Yo estaba ansioso por todas estas lecciones. Que cazaban juntos fue un placer magnífico. Me di cuenta con la suficiente rapidez que Marius había sido torpe en los asesinatos que había cometido para mí ser testigo antes de que me había transformado. Supe entonces, que tal vez he dejado claro en esta historia, que él quería que yo siento compasión por las víctimas, que quería que la experiencia de terror. Él quería que yo viera la muerte como una abominación. Pero debido a mi juventud, mi devoción por él y la violencia que me han hecho en mi vida mortal a corto, yo no hubiera reaccionado como lo esperaba.
En cualquier caso, ahora era un asesino mucho más hábil. A menudo nos llevó a la víctima misma, juntos, bebiendo de la garganta de nuestro cautiverio, mientras alimentaba a partir de la muñeca del hombre. A veces se deleitaba en la celebración de la víctima bien para mí mientras yo bebía toda la sangre.
Nuevo ser, tuve sed, todas las noches. Yo podría haber vivido durante tres o más sin matar, sí, ya veces lo hice, pero por la quinta noche de negar a mí mismo - esto fue puesto a prueba - que era demasiado débil para levantarse de los sarcófagos. Así que lo que esto significa es que, cuando y si alguna vez por mi cuenta, tengo que matar por lo menos cada cuatro noches.
Mis primeros meses fueron una orgía. Cada muerte parece más emocionante, más paralyzingly deliciosa que la que había ido antes. La mera visión de una garganta al descubierto podría provocar en mí un estado de excitación que me volví como un animal, incapaz de idioma o la moderación. Cuando abrí los ojos en la oscuridad de piedra fría, que prevé la carne humana. Podía sentirlo en mis manos desnudas y yo lo quería, y la noche no podía tener otros eventos para mí hasta que yo había puesto mis manos poderosas de aquel que sería el sacrificio de mis necesidades. Por un largo rato después de la muerte, sensaciones dulces latidos pasa a través de mí como la sangre caliente aromático encontrado todos los rincones de mi cuerpo, ya que bombea el calor magnífica en la cara.

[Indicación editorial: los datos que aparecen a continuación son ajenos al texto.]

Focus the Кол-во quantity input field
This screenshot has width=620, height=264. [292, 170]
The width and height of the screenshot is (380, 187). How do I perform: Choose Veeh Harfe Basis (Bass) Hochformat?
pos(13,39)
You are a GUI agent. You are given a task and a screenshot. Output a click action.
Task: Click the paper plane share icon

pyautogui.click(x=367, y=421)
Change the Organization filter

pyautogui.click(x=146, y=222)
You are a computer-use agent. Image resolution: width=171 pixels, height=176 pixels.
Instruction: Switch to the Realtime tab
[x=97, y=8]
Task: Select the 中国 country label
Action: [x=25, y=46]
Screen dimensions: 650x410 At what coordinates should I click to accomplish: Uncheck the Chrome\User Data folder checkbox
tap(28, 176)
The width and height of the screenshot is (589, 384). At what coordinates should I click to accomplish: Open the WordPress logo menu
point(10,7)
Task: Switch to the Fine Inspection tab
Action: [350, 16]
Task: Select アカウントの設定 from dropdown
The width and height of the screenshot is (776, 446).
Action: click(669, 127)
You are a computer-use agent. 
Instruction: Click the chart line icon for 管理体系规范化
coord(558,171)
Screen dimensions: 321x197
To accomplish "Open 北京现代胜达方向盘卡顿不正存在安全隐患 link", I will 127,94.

Esto, y sólo esto, fue suficiente para absorber por completo, los jóvenes como yo.
Pero Marius no tenía ninguna intención de dejar que me revuelcan en la sangre, el depredador jóvenes apresurados, sin otro pensamiento sino a sí mismo exceso noche tras noche. "Usted realmente tiene que empezar a aprender la historia y la filosofía y la ley en serio", me dijo. "Usted no se ha destinado a la Universidad de Padua ahora. Usted está destinado a perdurar."


Nacida bajo el nombre de Howard Allen O'Brien, desde pequeña cambió su nombre a "Anne". Se casó con el difunto poeta y pintor Stan Rice en 1961, con quien tuvo dos hijos, una niña, Michele en 1966 y que murió de leucemia a los 5 años de edad y el famoso escritor Christopher Rice (que nació en 1978).

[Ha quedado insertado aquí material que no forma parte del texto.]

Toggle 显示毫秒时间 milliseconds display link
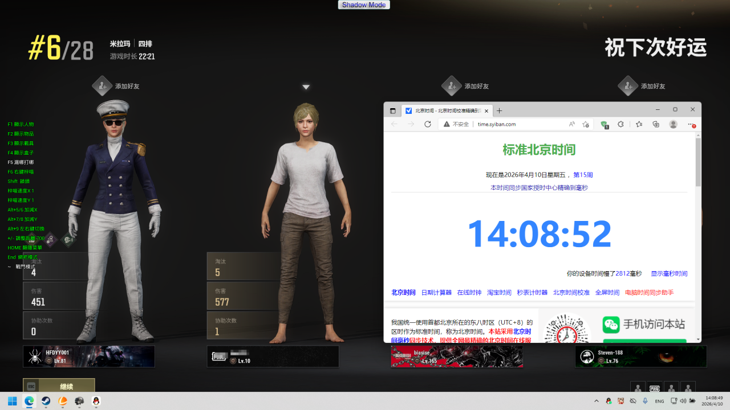 669,273
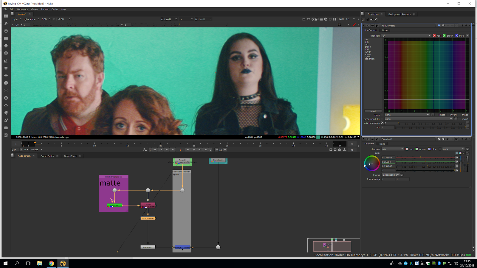Open the Render menu
477x268 pixels.
(x=45, y=9)
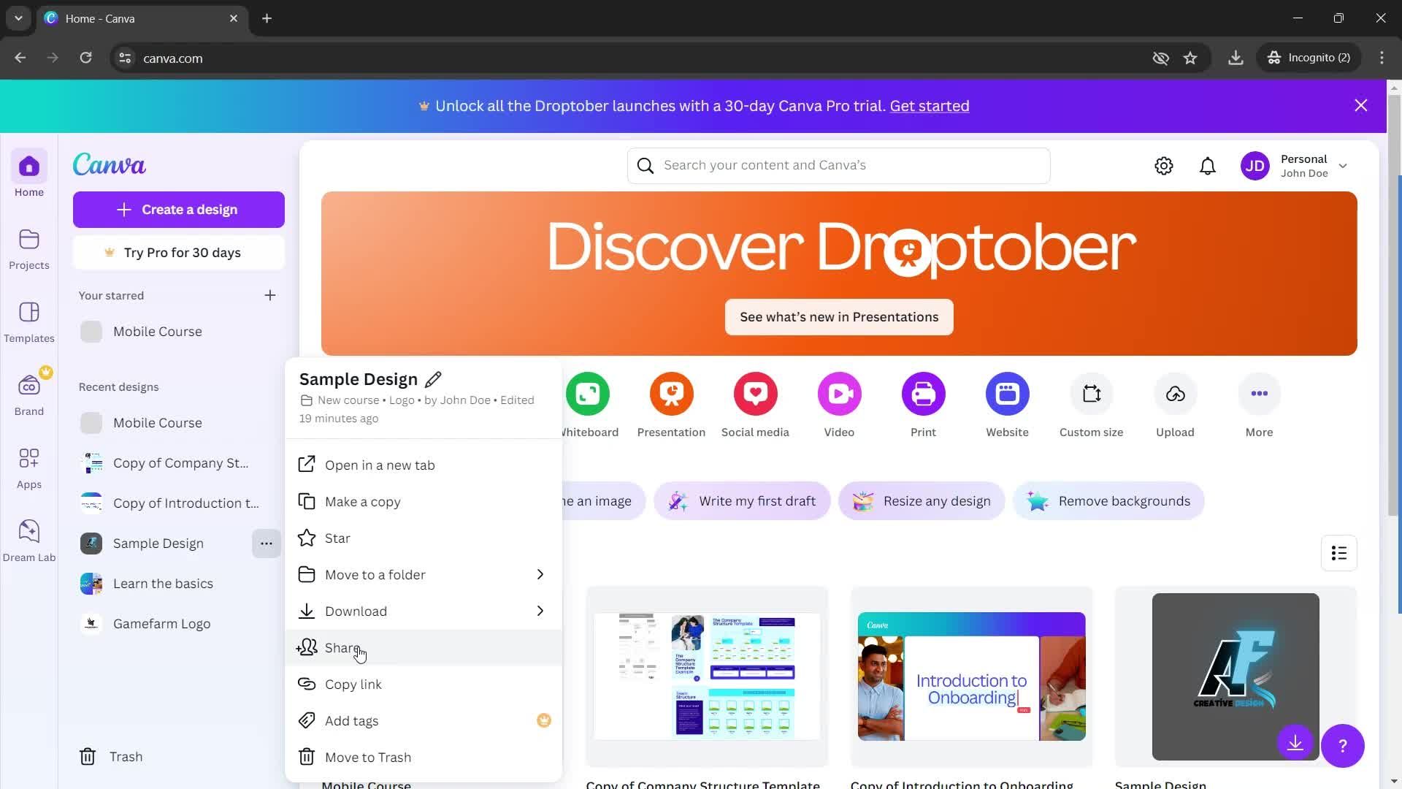Click the Search content input field
The image size is (1402, 789).
click(x=839, y=164)
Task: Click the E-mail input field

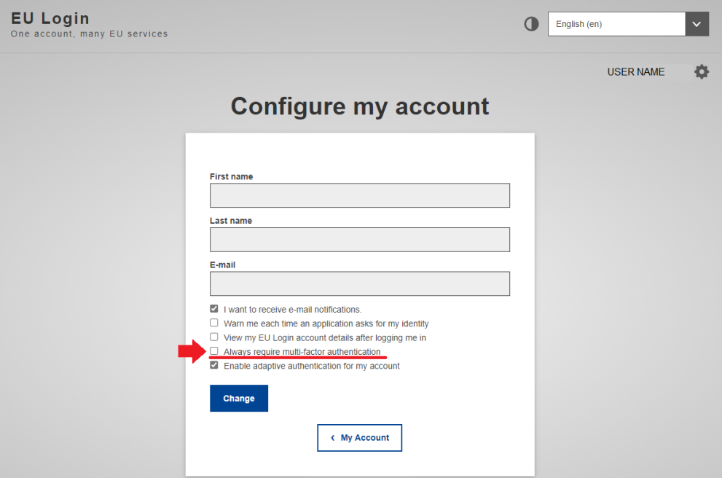Action: click(359, 283)

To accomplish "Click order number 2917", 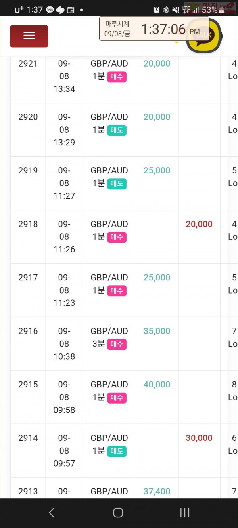I will [x=28, y=278].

Desde pequeña estuvo interesada en temas de vampiros y brujas. En su carrera como escritora, también ha publicado con los pseudónimos Anne Rampling y A.N. Roquelaure, este último en sus primeros años y para temas más orientados a adultos, sus libros contienen constantemente mezclas de lo horroroso con lo lujurioso, destacándose en sus historias de ficción los sentimientos homoeróticos que sienten sus personajes. Sus más importantes obras bajo estos pseudónimos son la Trilogía de la Bella Durmiente, donde Rice dejó volar su imaginación portentosa situando la acción en parajes lejanos y palacios.
Su primer libro, Interview With The Vampire (Entrevista con el vampiro en español) fue escrito en 1973 y publicado en 1976. En 1994 Neil Jordan realizó una película basada en su libro y protagonizada por Kirsten Dunst, Tom Cruise, Brad Pitt y Antonio Banderas. En 2002, Michael Rymer llevó a la pantalla el tercer libro de la serie Crónicas Vampíricas, titulado Queen Of The Damned (La reina de los condenados). La película fue criticada por su falta de coherencia respecto al libro original. El segundo libro de la saga, Lestat, The Vampire se convirtió en un musical de Broadway.

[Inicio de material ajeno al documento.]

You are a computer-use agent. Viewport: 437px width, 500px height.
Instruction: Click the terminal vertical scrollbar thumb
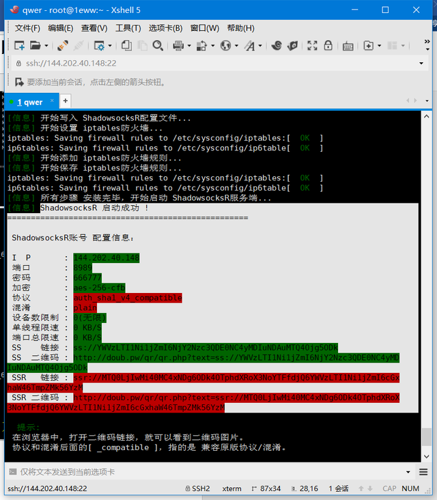(427, 437)
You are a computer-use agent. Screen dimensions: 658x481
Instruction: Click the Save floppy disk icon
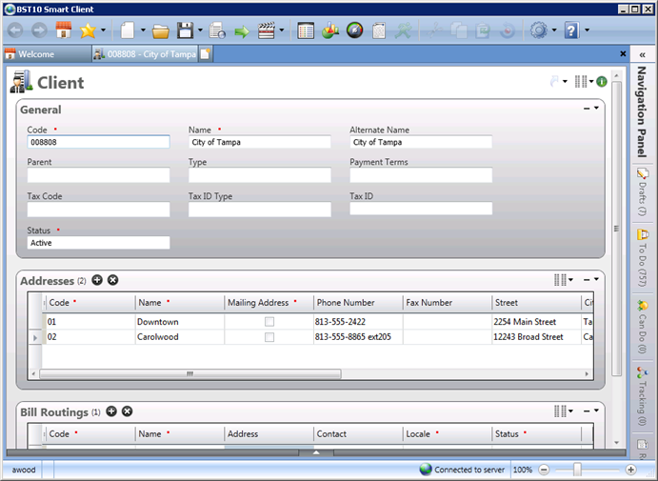click(185, 30)
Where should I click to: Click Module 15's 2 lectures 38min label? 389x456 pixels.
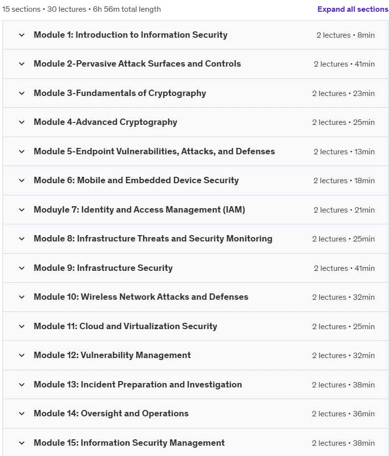(343, 443)
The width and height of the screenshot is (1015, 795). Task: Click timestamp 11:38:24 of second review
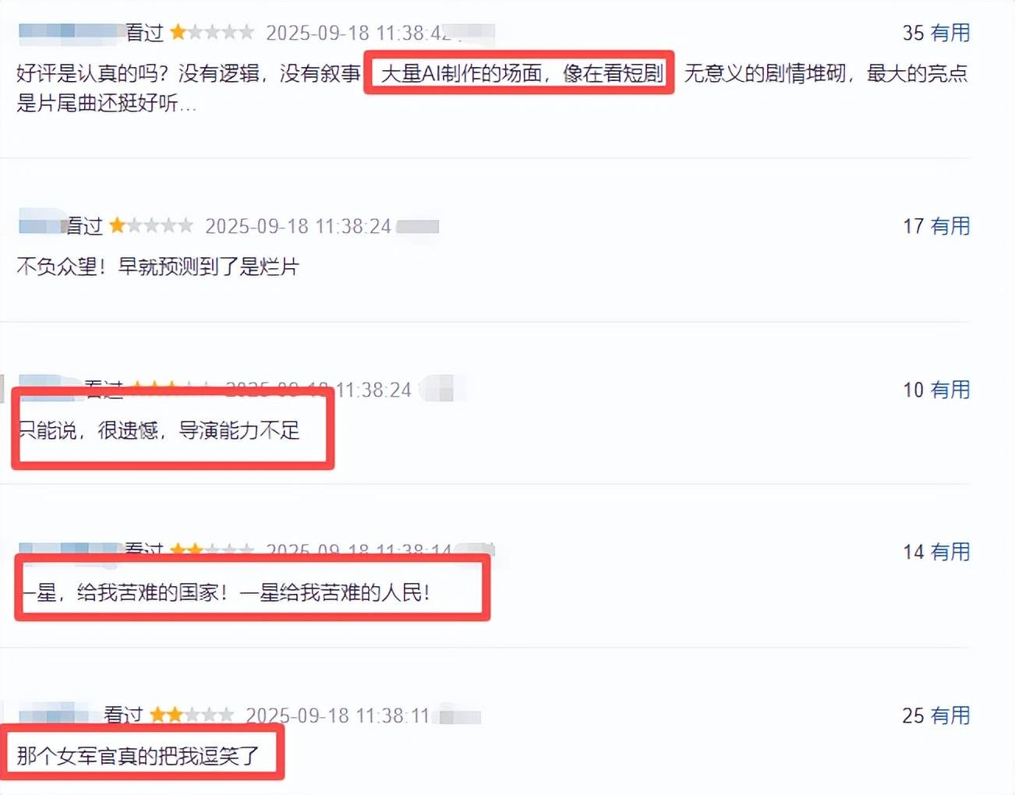(x=298, y=226)
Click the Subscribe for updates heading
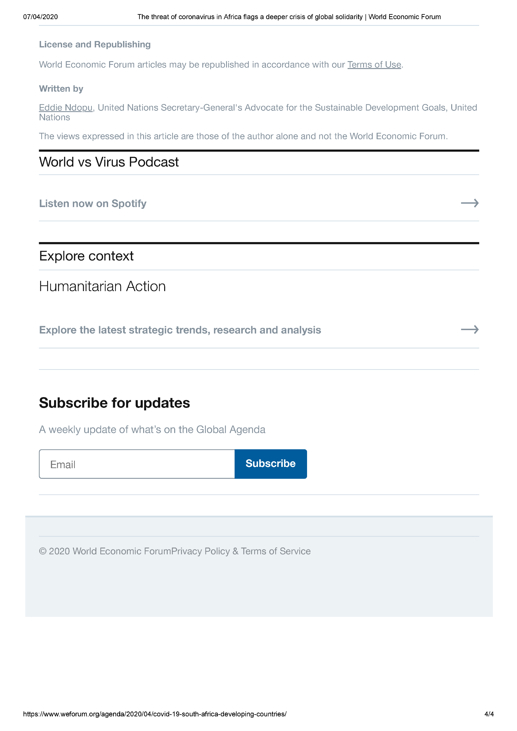517x731 pixels. coord(114,403)
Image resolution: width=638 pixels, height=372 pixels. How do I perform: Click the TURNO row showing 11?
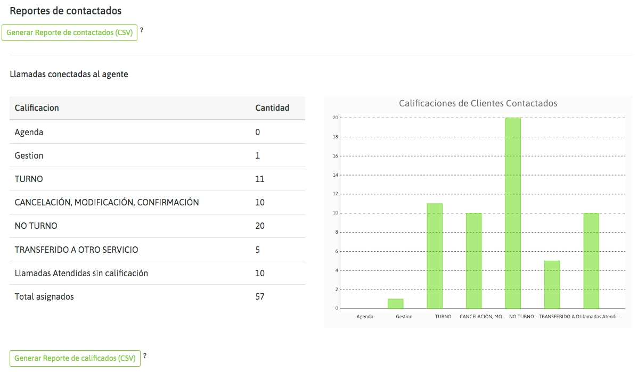pos(157,179)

En diciembre de 1998 a Rice se le diagnosticó Diabetes Mellitus cuando entró en un coma diabético. Desde que empezó a seguir un tratamiento con insulina, Rice ha sido una activista para que la gente se haga exámenes para diagnosticar la diabetes. Debido a su eterna batalla contra el sobrepeso, así como la depresión causada por la enfermedad y la muerte de su esposo en diciembre de 2002, Rice llegó a pesar 254 libras (115 kilos). Cansada de la apnea al dormir, la movilidad limitada y otros problemas de la obesidad, se sometió a una cirugía de bypass gástrico el 15 de enero de 2003.
El 30 de enero de 2004, Anne Rice anunció que dejaría Nueva Orleans para mudarse al suburbio de Jefferson Parish, Luisiana. Ya puso la más grande de sus tres casas en venta y planea vender las otras dos. Vive sola desde la muerte de su esposo y la mudanza de su hijo a otro estado. Aunque algunos aseguran que desea más privacidad de los fanáticos que acampan días en las afueras de su casa, hasta 200 personas han sido contadas esperándola después del servicio dominical de la iglesia. También es muy requerida en las firmas de libros para los fans del género.
Rice pasó recientemente por un mal momento profesional cuando tuvo la oportunidad de leer unas malas reseñas que escribían algunos usuarios de Amazon.com sobre su libro Blood Canticle. La actitud de la escritora fue calificada de ridícula y fuera de lugar.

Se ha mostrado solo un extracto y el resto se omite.